Kibice niemieccy mieli powody do zachwytów. Rudy chłopak spełniał ich najśmielsze marzenia. Niemcy nie mieli wcześniej Pucharu Davisa, a w 1988 roku Becker, Carl-Uwe Steeb i Eric Jelen pokonali w hali Scandinavium Szwedów, czyli Matsa Wilandera i Edberga.

Myszka wcale nie szara

Kiedy nowy bohater kortów został rankingowym nr 1 na świecie w sezonie 1991, rozpoczynając rok od zwycięstwa wielkoszlemowego w Australii – był już cztery razy niemieckim sportowcem roku.

Wygrał w sumie 49 turniejów zawodowych, w tym sześć wielkoszlemowych.
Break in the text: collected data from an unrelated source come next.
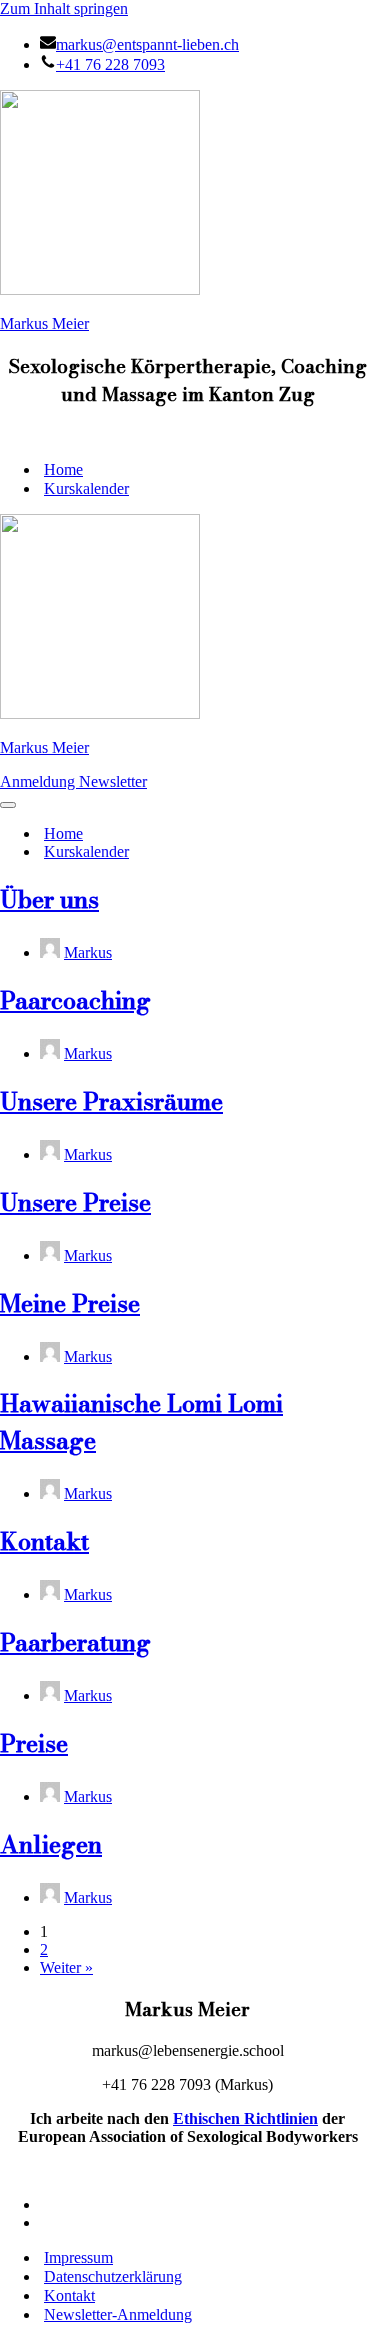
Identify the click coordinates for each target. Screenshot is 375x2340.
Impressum (78, 2257)
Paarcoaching (75, 1000)
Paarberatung (75, 1642)
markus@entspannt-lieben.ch (147, 44)
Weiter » (66, 1967)
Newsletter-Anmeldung (118, 2314)
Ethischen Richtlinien (245, 2118)
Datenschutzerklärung (113, 2276)
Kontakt (44, 1541)
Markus (88, 952)
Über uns (49, 899)
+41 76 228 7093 (110, 64)
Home (63, 469)
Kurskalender (86, 488)
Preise (34, 1743)
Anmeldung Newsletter (73, 781)
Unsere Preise (75, 1202)
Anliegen (51, 1844)
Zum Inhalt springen (64, 8)
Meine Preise (70, 1303)
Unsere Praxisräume (111, 1101)
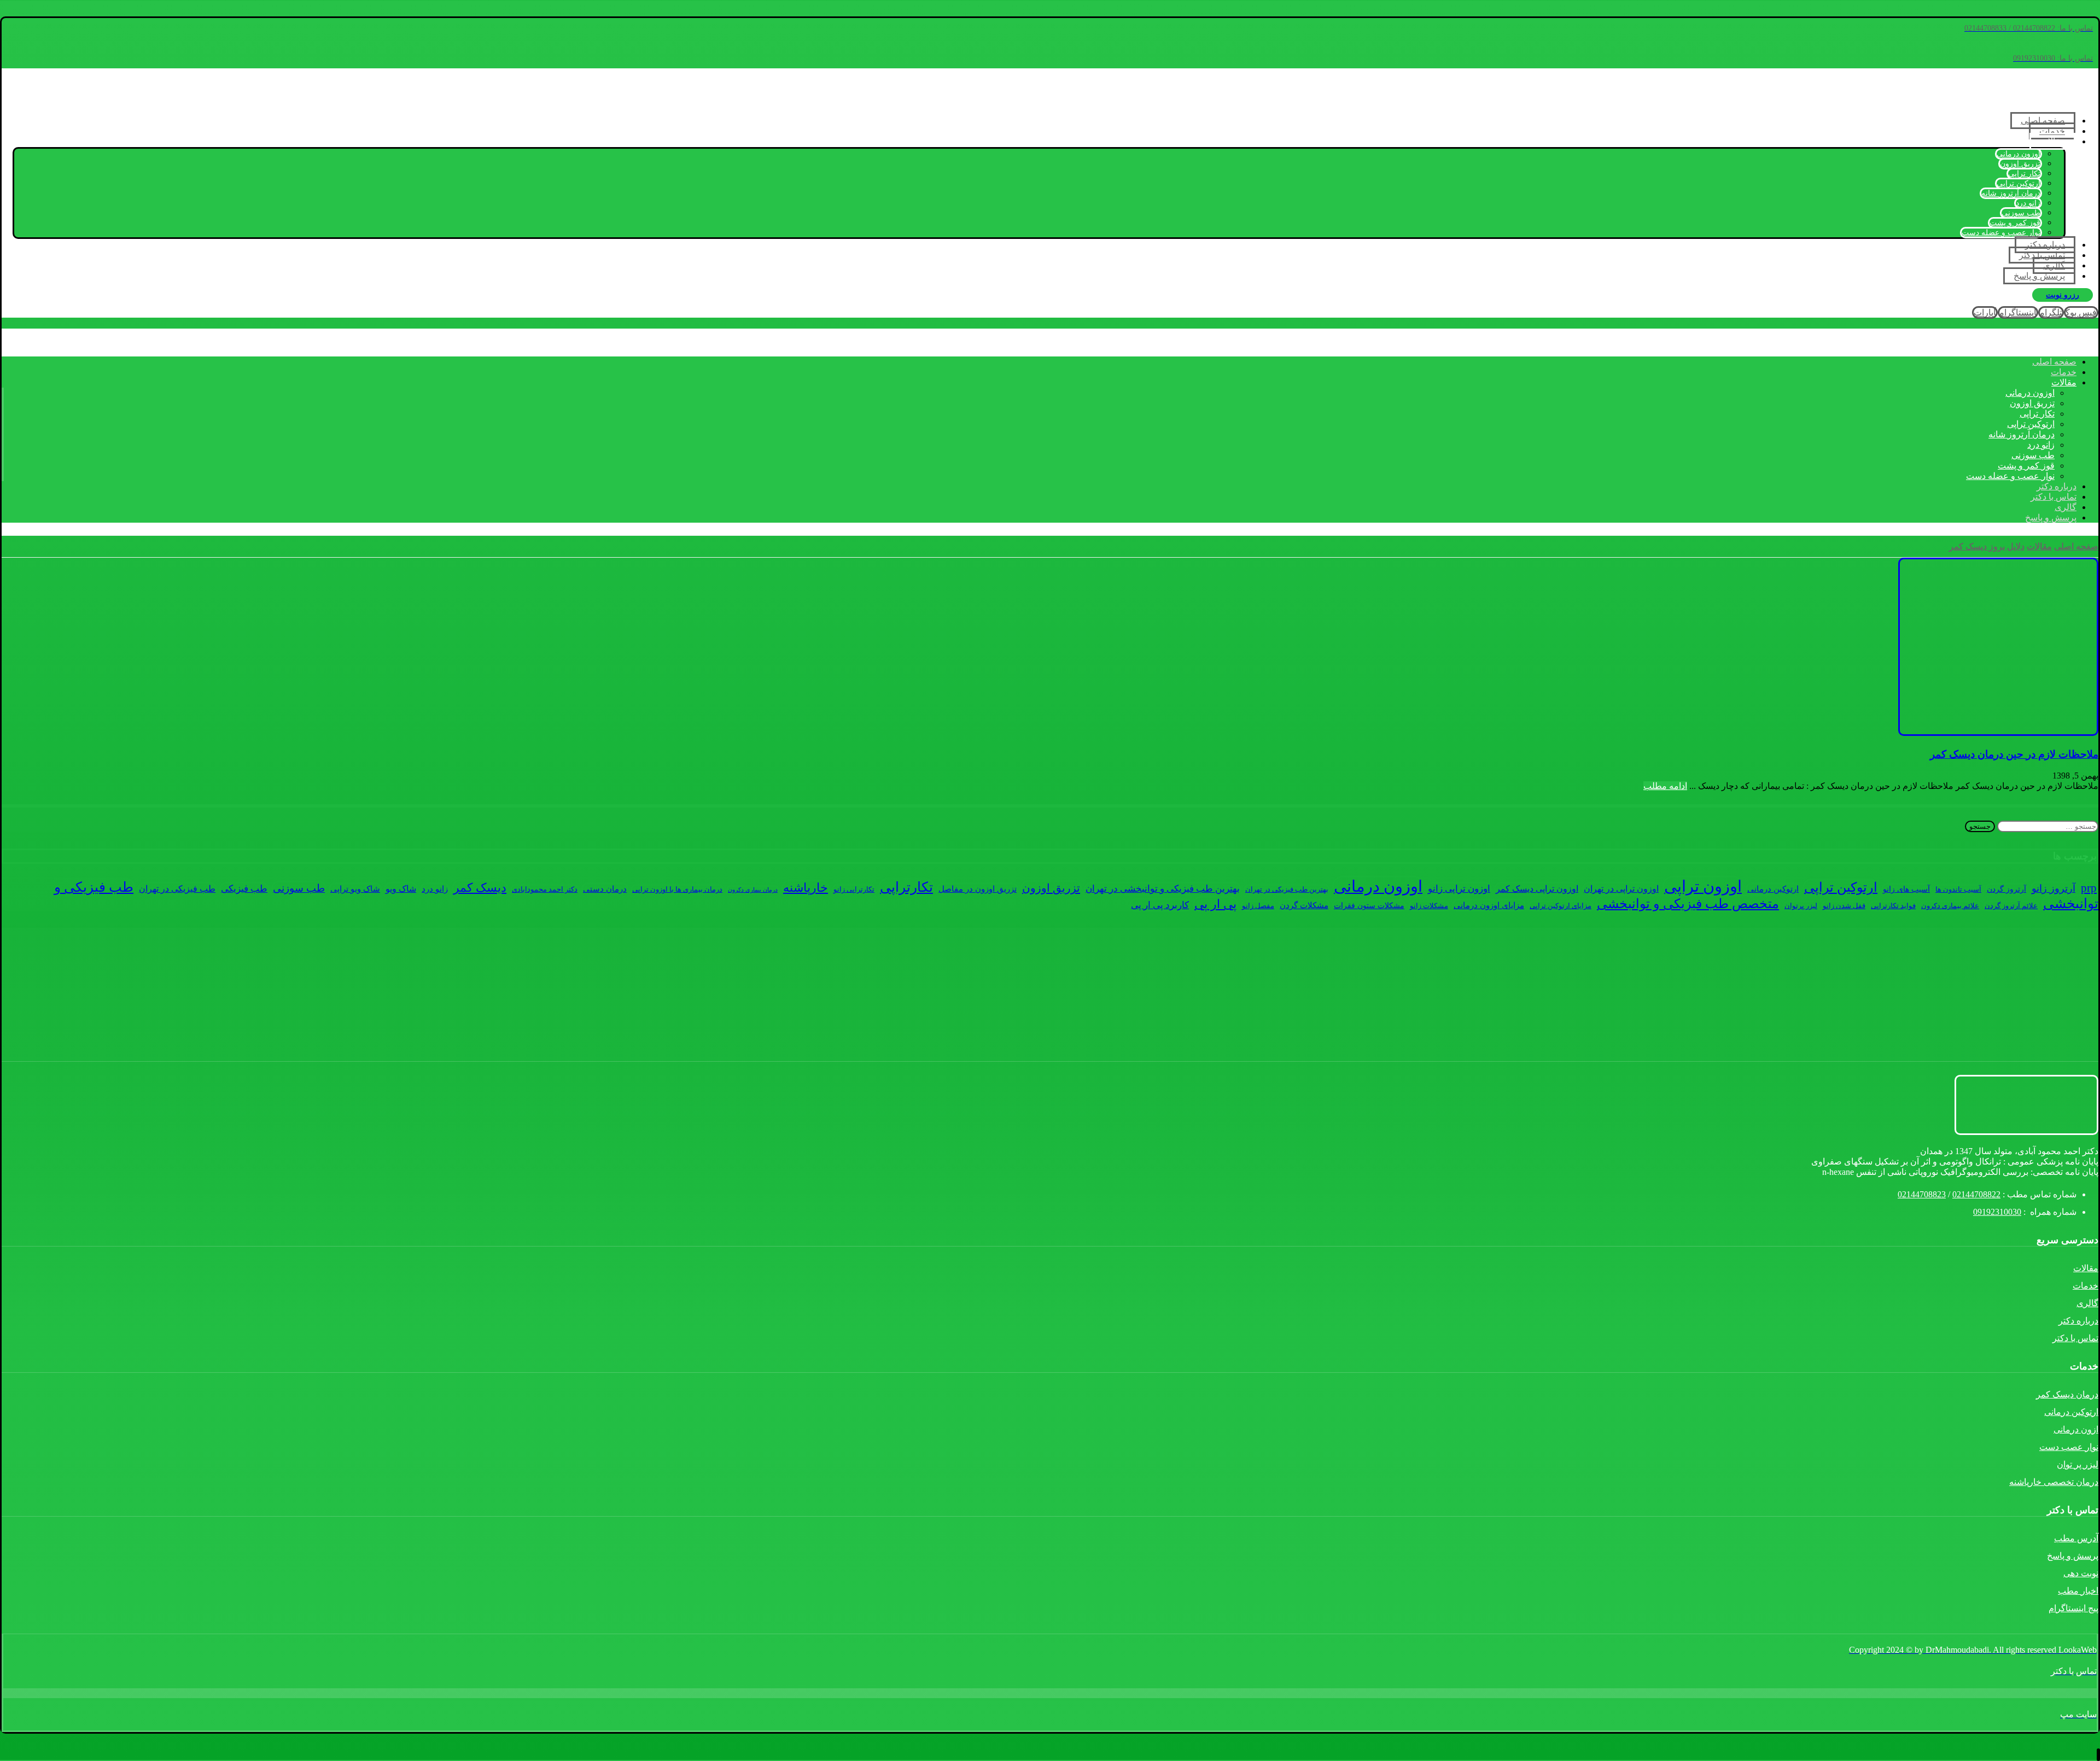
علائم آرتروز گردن (2011, 906)
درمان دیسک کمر (2067, 1394)
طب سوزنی (299, 888)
Z Michaelem Stichem zostali w Barcelonie (1992) deblowymi mistrzami olimpijskimi, choć rzec, że się nie lubili, to stanowczo za mało. Po latach Becker przyznał: – W przerwach między wymianami nie zamieniliśmy nawet słowa.

Jesienią 1993 roku Boris Becker ożenił się z niemiecko-amerykańską aktorką, modelką i projektantką Barbarą Feltus. Ojciec Barbary, po opuszczeniu armii amerykańskiej, został dość znanym fotografem mody, córka dorastała w kręgach bohemy, w otoczeniu takich pisarek jak Erica Jong. Na pewno nie była szarą myszką.

Małżeństwo wyglądało przez parę lat bajkowo: mieszkali w Niemczech i na Florydzie, on sławny, ona, choć niekiedy w europejskiej ojczyźnie matki słyszała, że jest „Basią Capuccino", tworzyła piękne tło i rodziła synów: Eliasa Balthasara i Noaha Gabriela.

Stali się dla wielu rodaków plakatową parą, symbolem nowych, tolerancyjnych, otwartych Niemiec, zwłaszcza gdy z odwagą pozowali nago na okładce magazynu „Stern". .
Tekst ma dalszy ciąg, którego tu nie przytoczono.